Record excerpts
=== Section Start ===

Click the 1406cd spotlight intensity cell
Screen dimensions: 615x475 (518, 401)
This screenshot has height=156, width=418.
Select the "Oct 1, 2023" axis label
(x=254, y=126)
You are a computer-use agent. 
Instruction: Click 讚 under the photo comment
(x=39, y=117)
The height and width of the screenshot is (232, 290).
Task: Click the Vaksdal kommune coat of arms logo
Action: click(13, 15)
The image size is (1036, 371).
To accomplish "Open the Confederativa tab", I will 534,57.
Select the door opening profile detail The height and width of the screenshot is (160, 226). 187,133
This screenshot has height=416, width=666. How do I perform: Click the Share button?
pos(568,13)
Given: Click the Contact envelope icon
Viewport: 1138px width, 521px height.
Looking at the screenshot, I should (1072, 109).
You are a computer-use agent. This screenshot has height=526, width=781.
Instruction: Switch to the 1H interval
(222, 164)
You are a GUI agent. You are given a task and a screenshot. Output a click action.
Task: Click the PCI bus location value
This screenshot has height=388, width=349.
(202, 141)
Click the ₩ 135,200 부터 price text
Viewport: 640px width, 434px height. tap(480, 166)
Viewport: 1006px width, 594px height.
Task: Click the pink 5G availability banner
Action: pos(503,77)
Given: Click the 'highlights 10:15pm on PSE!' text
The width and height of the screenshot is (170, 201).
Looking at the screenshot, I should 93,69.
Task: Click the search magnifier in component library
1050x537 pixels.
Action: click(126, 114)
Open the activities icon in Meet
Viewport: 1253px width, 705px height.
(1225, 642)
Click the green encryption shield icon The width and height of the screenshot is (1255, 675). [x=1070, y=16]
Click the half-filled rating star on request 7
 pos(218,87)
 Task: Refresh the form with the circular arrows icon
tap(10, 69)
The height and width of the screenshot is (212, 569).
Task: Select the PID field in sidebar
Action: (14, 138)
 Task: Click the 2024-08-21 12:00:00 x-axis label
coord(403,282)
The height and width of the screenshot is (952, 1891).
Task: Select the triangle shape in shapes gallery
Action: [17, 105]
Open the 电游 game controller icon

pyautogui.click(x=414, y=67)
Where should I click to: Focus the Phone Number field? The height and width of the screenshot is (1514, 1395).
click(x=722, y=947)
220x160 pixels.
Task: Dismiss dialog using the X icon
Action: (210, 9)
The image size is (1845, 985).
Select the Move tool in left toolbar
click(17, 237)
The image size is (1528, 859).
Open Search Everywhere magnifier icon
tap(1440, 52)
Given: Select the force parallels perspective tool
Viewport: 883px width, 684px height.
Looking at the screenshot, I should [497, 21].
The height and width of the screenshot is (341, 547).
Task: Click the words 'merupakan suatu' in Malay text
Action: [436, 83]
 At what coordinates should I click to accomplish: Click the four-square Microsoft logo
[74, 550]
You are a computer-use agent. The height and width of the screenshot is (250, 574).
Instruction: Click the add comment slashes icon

=== Section End ===

Work instructions
For this exercise, output the records in full, exactly.

Output for this task
Click the 1406cd spotlight intensity cell
Screen dimensions: 615x475 (518, 401)
This screenshot has height=156, width=418.
Select the "Oct 1, 2023" axis label
(x=254, y=126)
You are a computer-use agent. 
Instruction: Click 讚 under the photo comment
(x=39, y=117)
The height and width of the screenshot is (232, 290).
Task: Click the Vaksdal kommune coat of arms logo
Action: click(13, 15)
The image size is (1036, 371).
To accomplish "Open the Confederativa tab", I will 534,57.
Select the door opening profile detail The height and width of the screenshot is (160, 226). 187,133
This screenshot has height=416, width=666. How do I perform: Click the Share button?
pos(568,13)
Given: Click the Contact envelope icon
Viewport: 1138px width, 521px height.
Looking at the screenshot, I should (1072, 109).
You are a computer-use agent. This screenshot has height=526, width=781.
Instruction: Switch to the 1H interval
(222, 164)
You are a GUI agent. You are given a task and a screenshot. Output a click action.
Task: Click the PCI bus location value
This screenshot has height=388, width=349.
(202, 141)
Click the ₩ 135,200 부터 price text
Viewport: 640px width, 434px height. tap(480, 166)
Viewport: 1006px width, 594px height.
Task: Click the pink 5G availability banner
Action: pos(503,77)
Given: Click the 'highlights 10:15pm on PSE!' text
The width and height of the screenshot is (170, 201).
Looking at the screenshot, I should 93,69.
Task: Click the search magnifier in component library
1050x537 pixels.
Action: click(126, 114)
Open the activities icon in Meet
Viewport: 1253px width, 705px height.
(1225, 642)
Click the green encryption shield icon The width and height of the screenshot is (1255, 675). [x=1070, y=16]
Click the half-filled rating star on request 7
 pos(218,87)
 Task: Refresh the form with the circular arrows icon
tap(10, 69)
The height and width of the screenshot is (212, 569).
Task: Select the PID field in sidebar
Action: (14, 138)
 Task: Click the 2024-08-21 12:00:00 x-axis label
coord(403,282)
The height and width of the screenshot is (952, 1891).
Task: Select the triangle shape in shapes gallery
Action: [17, 105]
Open the 电游 game controller icon

pyautogui.click(x=414, y=67)
Where should I click to: Focus the Phone Number field? The height and width of the screenshot is (1514, 1395).
click(x=722, y=947)
220x160 pixels.
Task: Dismiss dialog using the X icon
Action: (210, 9)
The image size is (1845, 985).
Select the Move tool in left toolbar
click(17, 237)
The image size is (1528, 859).
Open Search Everywhere magnifier icon
tap(1440, 52)
Given: Select the force parallels perspective tool
Viewport: 883px width, 684px height.
Looking at the screenshot, I should [497, 21].
The height and width of the screenshot is (341, 547).
Task: Click the words 'merupakan suatu' in Malay text
Action: [436, 83]
 At what coordinates should I click to accomplish: Click the four-square Microsoft logo
[74, 550]
You are a computer-use agent. The height and width of the screenshot is (250, 574).
Instruction: Click the add comment slashes icon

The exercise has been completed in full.